So were you repartitioning with the original job as well?

On Fri, Jun 19, 2015 at 9:36 PM, Tim Smith <secs...@gmail.com> wrote:

> I did try without repartition, initially, but that was even more horrible
> because instead of the allocated 100 executors, only 30 (which is the
> number of kafka partitions) would have to do the work. The "MyFunc" is a
> CPU bound task so adding more memory per executor wouldn't help and I saw
> that each of the 30 executors was only using one thread/core on each Spark
> box. I could go and play with threading in MyFunc but I don't want to mess
> with threading with all the parallelism already involved and I don't think
> in-app threading outside of what the framework does is really desirable.
>
> With repartition, there is shuffle involved, but at least the computation
> load spreads across all 100 executors instead of just 30.
>
>
>
>
> On Fri, Jun 19, 2015 at 7:14 PM, Cody Koeninger <c...@koeninger.org>
> wrote:
>
>> If that's the case, you're still only using as many read executors as
>> there are kafka partitions.

**SHORT TASK A**
In the Spark email thread, how many Kafka partitions are there?
The Spark email thread and the records have nothing to do with each other.

Some records
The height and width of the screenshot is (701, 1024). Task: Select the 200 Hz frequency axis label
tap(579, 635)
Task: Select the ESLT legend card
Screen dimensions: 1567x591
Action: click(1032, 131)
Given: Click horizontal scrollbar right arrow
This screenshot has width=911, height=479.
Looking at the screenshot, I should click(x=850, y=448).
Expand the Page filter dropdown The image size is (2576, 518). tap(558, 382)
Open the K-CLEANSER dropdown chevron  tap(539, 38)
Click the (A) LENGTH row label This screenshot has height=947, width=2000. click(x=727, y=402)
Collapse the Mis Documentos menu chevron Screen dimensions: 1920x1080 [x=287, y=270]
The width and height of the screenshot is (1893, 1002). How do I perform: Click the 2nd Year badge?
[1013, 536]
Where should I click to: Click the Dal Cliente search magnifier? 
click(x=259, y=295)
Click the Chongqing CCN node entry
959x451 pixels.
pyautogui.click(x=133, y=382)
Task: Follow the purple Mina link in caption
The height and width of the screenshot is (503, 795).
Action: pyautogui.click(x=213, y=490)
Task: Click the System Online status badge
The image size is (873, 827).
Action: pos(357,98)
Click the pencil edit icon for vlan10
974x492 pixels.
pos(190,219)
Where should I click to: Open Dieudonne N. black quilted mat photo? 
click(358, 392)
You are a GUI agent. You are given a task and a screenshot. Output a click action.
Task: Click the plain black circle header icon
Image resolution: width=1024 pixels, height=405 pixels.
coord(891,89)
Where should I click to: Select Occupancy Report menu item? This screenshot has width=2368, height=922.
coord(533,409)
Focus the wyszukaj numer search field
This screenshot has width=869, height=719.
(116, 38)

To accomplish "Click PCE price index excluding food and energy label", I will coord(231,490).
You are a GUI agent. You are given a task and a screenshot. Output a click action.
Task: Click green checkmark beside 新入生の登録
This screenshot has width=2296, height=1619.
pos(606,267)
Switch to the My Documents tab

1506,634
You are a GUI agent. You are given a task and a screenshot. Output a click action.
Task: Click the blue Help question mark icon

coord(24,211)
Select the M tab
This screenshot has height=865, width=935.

**SHORT TASK B**
Can you reproduce the records word for word from the line with "Given: Click horizontal scrollbar right arrow" to the line with "[1013, 536]", including both of those lines?

**FULL SOLUTION A**
30

**FULL SOLUTION B**
Given: Click horizontal scrollbar right arrow
This screenshot has width=911, height=479.
Looking at the screenshot, I should click(x=850, y=448).
Expand the Page filter dropdown The image size is (2576, 518). tap(558, 382)
Open the K-CLEANSER dropdown chevron  tap(539, 38)
Click the (A) LENGTH row label This screenshot has height=947, width=2000. click(x=727, y=402)
Collapse the Mis Documentos menu chevron Screen dimensions: 1920x1080 [x=287, y=270]
The width and height of the screenshot is (1893, 1002). How do I perform: Click the 2nd Year badge?
[1013, 536]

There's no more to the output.